Neue Informationen versuchen die Mitarbeitenden in die vorhandenen Erfahrungen einzuordnen (Damasio, 2004). Wenige Informationen können ausreichen, eine erste Bewertung vorzunehmen, schnell, unkontrolliert und unbewusst. Was geschieht, wenn die Mitarbeitenden noch keine Erfahrungen gemacht haben, die sie für ihre Bewertung heranziehen können? Hier kommt deren emotionales Erfahrungsgedächtnis an seine Grenze: In neuen Situationen kann es ähnliche Erfahrungen suchen, indem es verallgemeinert und auf Muster zurückgreift: „Alle Führungskräfte sind autoritär und informieren schlecht“. Das Problem ist, wenn das verallgemeinerte Muster nicht passt. Das Unternehmen sollte daher die Bewertung durch seine Bezugsgruppen sehr aufmerksam verfolgen und in der internen Kommunikation berücksichtigen.
Erwartungen spekulieren über mögliche Gewinne
Eng verbunden mit den Erfahrungen sind die Erwartungen, denn die Erfahrungen dienen dazu, Erwartungen vorherzusagen, auf deren Grundlage wir entscheiden. Hierbei nimmt unser Gehirn die Wirkung seines Handelns vorweg und fragt, wie es sich fühlen würde, wenn es in einer bestimmten Weise handelte (Damasio, 1994, 2004): Wie werde ich mich fühlen, wenn ich das neue Innovationsprogramm meines Unternehmens unterstütze? Da wir ein soziales Gehirn haben (siehe Kap. 1), fragt es sich auch, wie wir auf andere wirken würden, wenn wir handeln.
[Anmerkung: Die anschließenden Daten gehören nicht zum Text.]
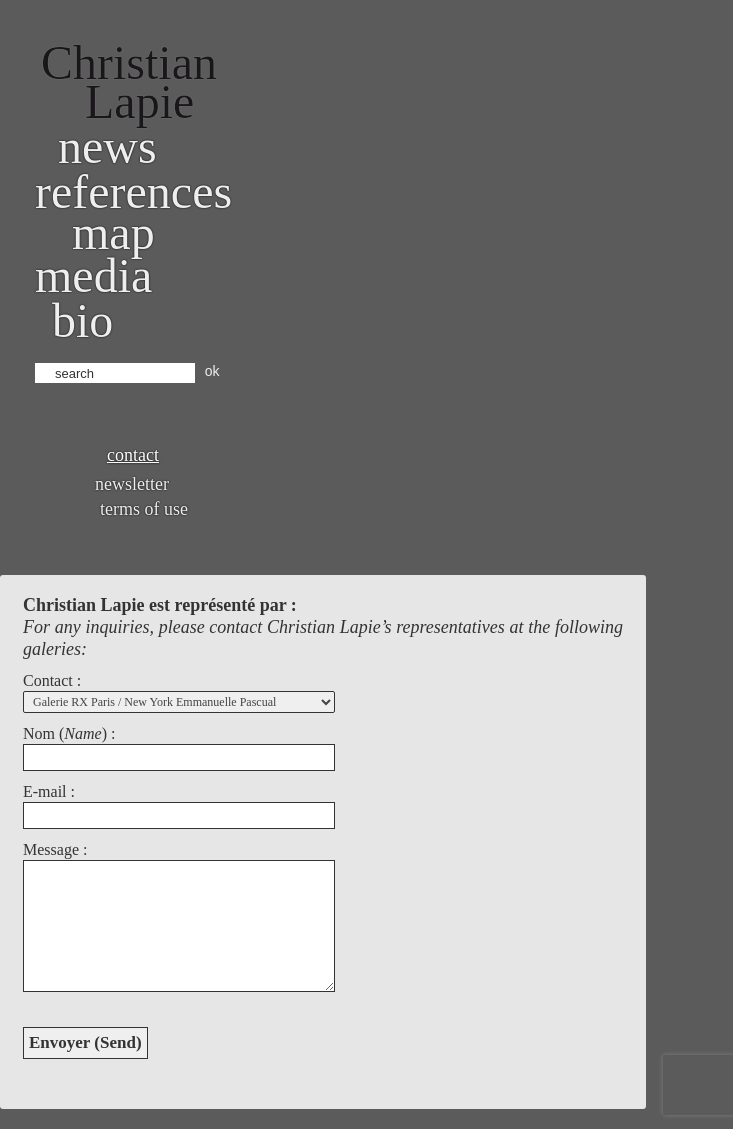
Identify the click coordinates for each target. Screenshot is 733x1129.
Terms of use (144, 509)
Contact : (52, 680)
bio (82, 320)
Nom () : (69, 733)
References (133, 191)
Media (93, 275)
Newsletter (132, 484)
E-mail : (49, 791)
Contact (133, 455)
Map (113, 232)
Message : (55, 849)
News (107, 146)
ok (212, 371)
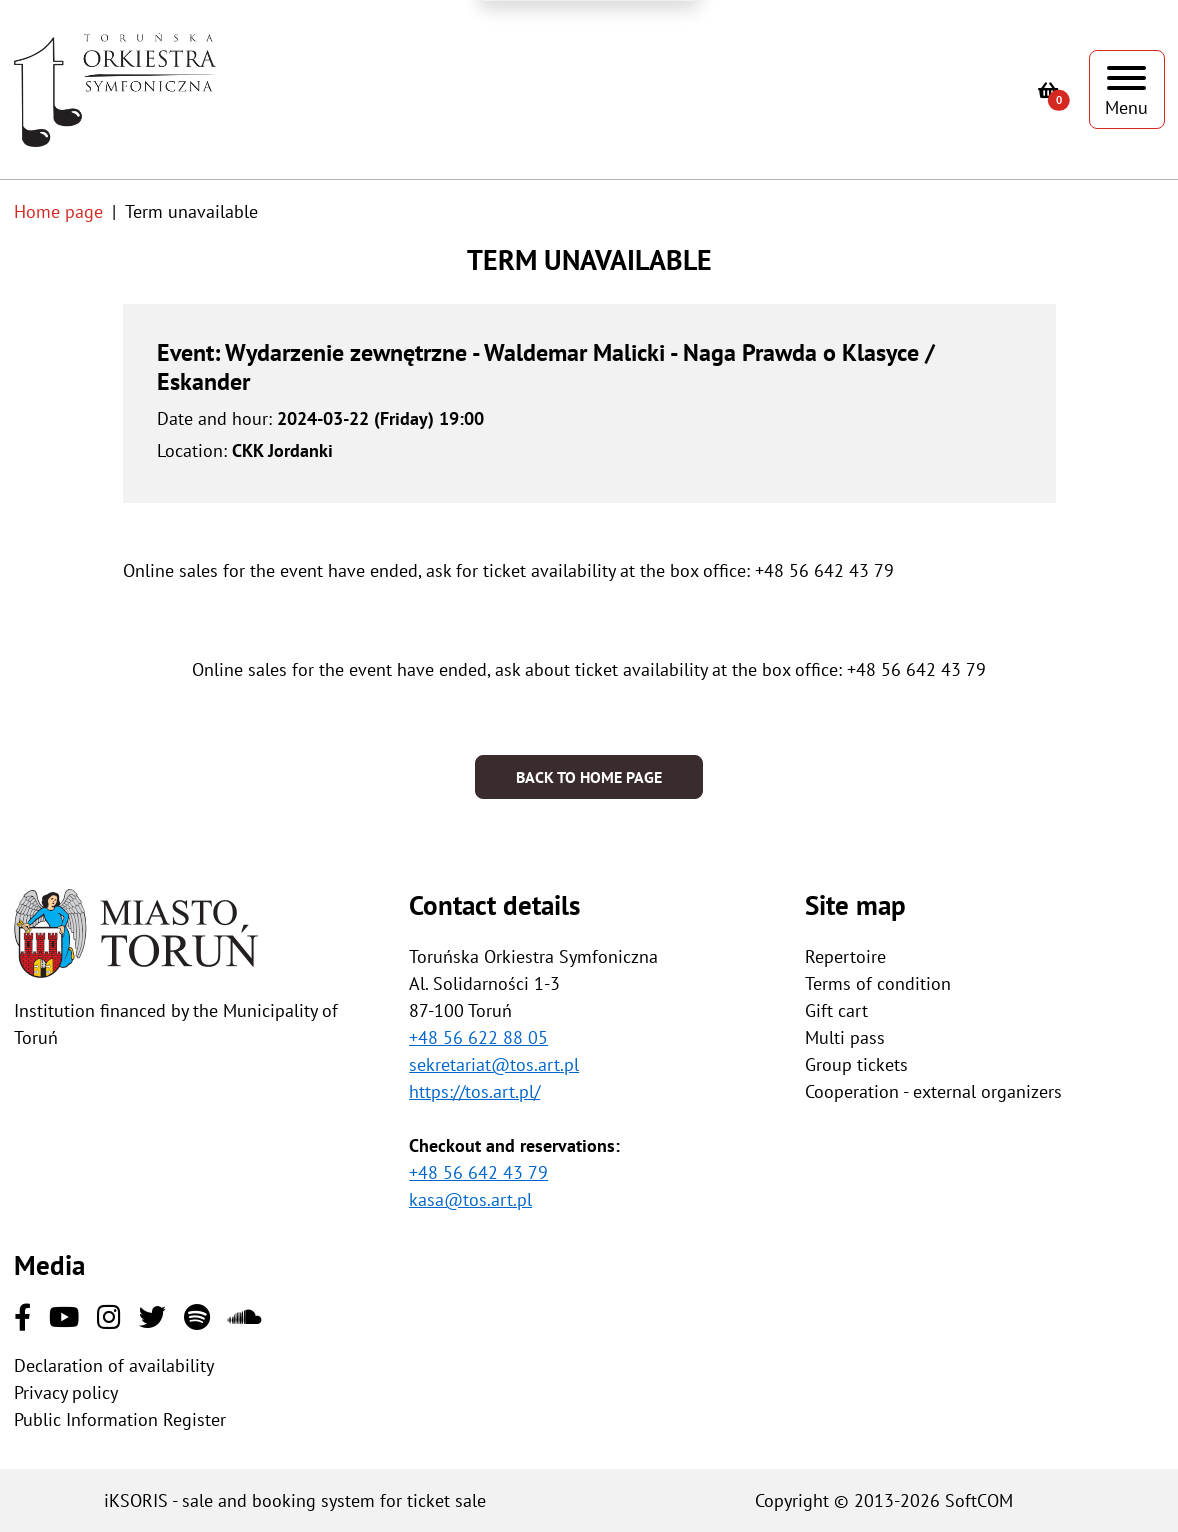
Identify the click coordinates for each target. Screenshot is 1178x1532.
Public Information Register (120, 1419)
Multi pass (845, 1037)
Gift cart (836, 1010)
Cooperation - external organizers (933, 1091)
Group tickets (856, 1064)
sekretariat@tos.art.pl (494, 1064)
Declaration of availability (114, 1365)
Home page (58, 211)
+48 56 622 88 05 (478, 1037)
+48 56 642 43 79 (478, 1172)
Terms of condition (878, 983)
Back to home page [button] (589, 777)
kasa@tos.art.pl (470, 1199)
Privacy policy (66, 1392)
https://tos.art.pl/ (474, 1091)
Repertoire (845, 956)
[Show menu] (1127, 89)
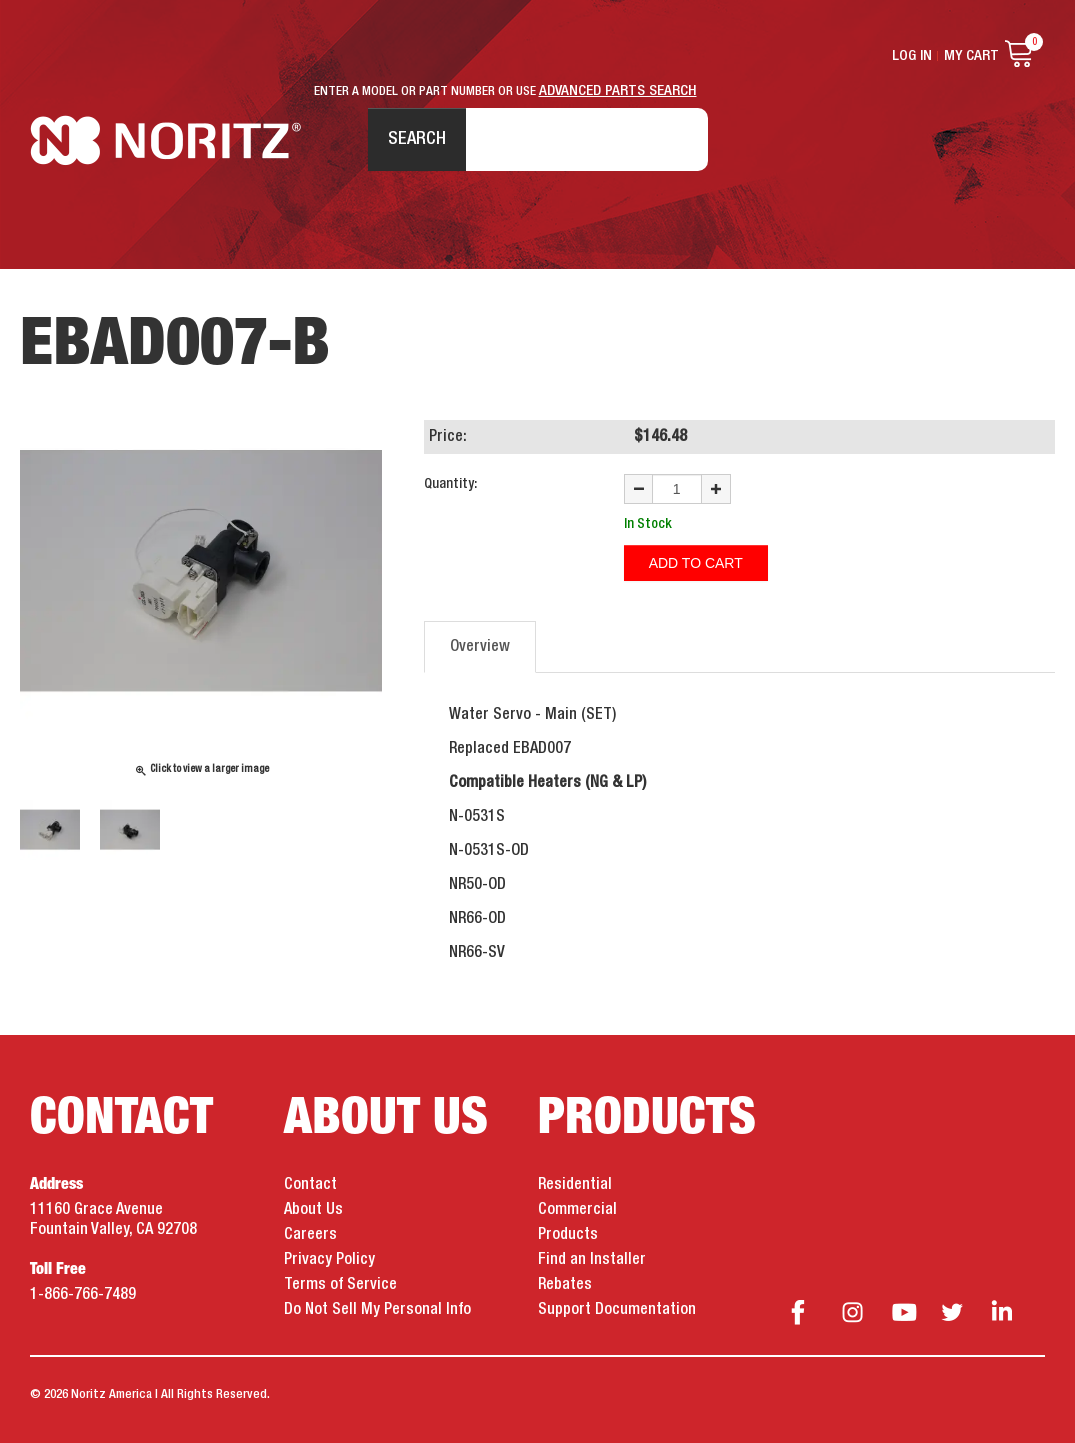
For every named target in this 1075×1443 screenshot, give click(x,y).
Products (568, 1235)
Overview (480, 647)
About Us (313, 1210)
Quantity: (450, 484)
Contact (310, 1185)
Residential (575, 1185)
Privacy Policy (329, 1260)
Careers (310, 1235)
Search (417, 139)
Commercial (577, 1210)
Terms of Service (340, 1285)
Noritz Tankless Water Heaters (165, 140)
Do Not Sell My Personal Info (377, 1310)
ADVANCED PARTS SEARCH (618, 91)
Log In (912, 56)
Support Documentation (617, 1310)
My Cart (971, 56)
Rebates (565, 1285)
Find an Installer (592, 1260)
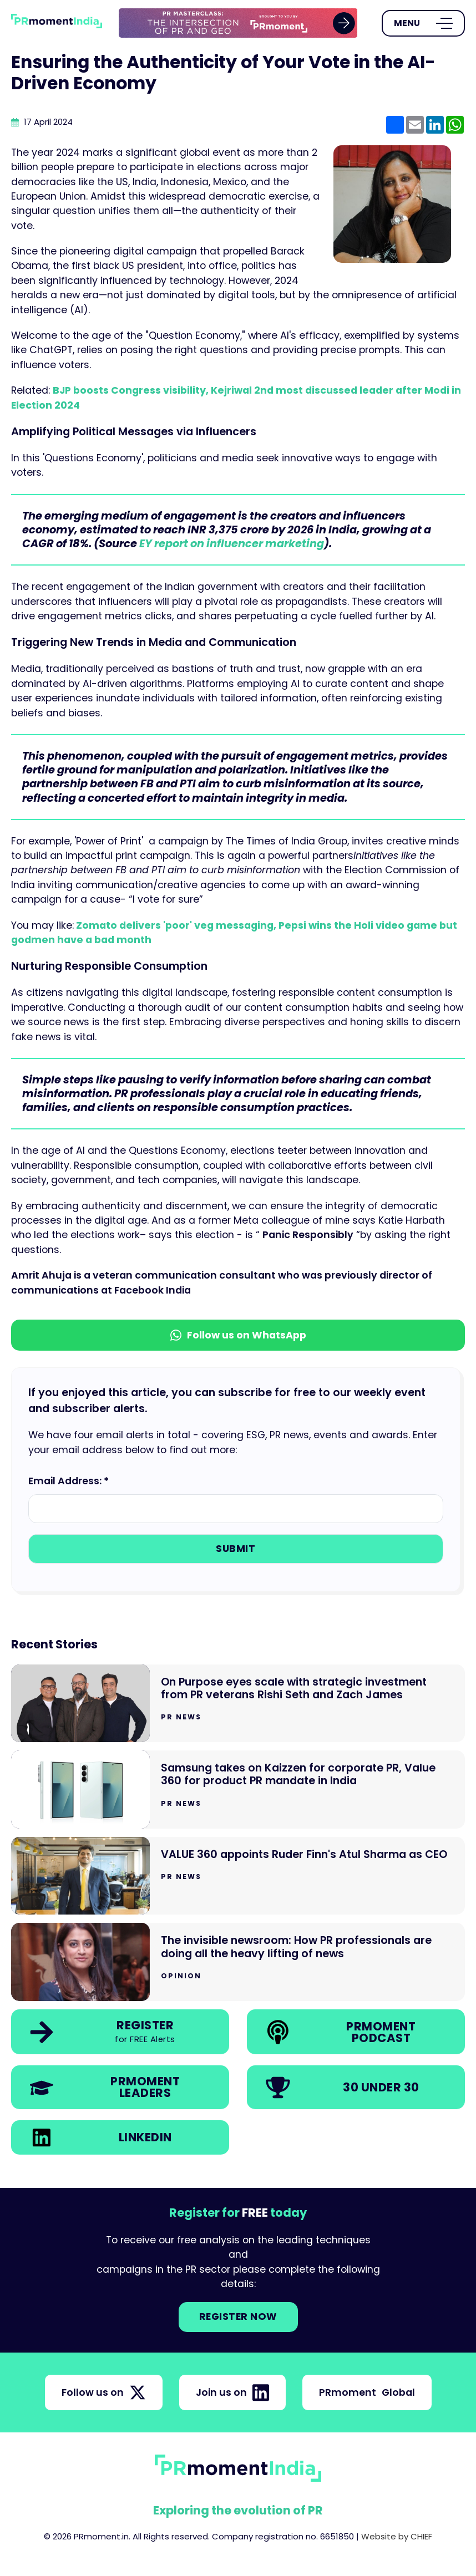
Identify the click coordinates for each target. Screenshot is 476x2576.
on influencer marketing (256, 543)
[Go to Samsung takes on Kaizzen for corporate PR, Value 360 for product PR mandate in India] (238, 1789)
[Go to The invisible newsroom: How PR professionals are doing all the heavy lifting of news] (238, 1962)
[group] (238, 23)
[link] (238, 23)
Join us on (232, 2392)
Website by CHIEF (396, 2536)
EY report (163, 543)
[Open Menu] (423, 23)
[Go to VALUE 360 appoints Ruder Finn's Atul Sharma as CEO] (238, 1876)
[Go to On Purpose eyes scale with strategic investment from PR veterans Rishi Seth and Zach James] (238, 1703)
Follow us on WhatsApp (238, 1335)
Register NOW (238, 2316)
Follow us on (104, 2392)
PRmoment (367, 2392)
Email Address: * (68, 1481)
Das Gehirn prüft also auf der Grundlage von Erfahrungen alle eingehenden Informationen daraufhin, welche Konsequenzen sie haben, also was der Mitarbeiter erwarten kann. Damasio schreibt, dass diese Vorstellungen keinen zusammenhängenden Film bilden, sondern nur Schlüsselbilder dieser Szenen aufblitzen lassen. Wir sehen Schlüsselelemente in großen Umrissen und gleichzeitig, ohne Einzelheiten erkennen zu können. In dieser Situation greift das Gehirn blitzschnell auf Erfahrungen zurück, wenn diese vorhanden sind. Weisen diese Erfahrungen samt der damit gespeicherten Körperzustände darauf hin, dass eine geplante Handlung unangenehme Folgen für uns haben könnte, werden wir die Handlung vermeiden. Wir können auf diesen Speicher schnell zugreifen und müssen nicht lange überlegen, wenn entsprechende positive Erfahrungen vorliegen. Von all dem bekommen sie fast nichts mit.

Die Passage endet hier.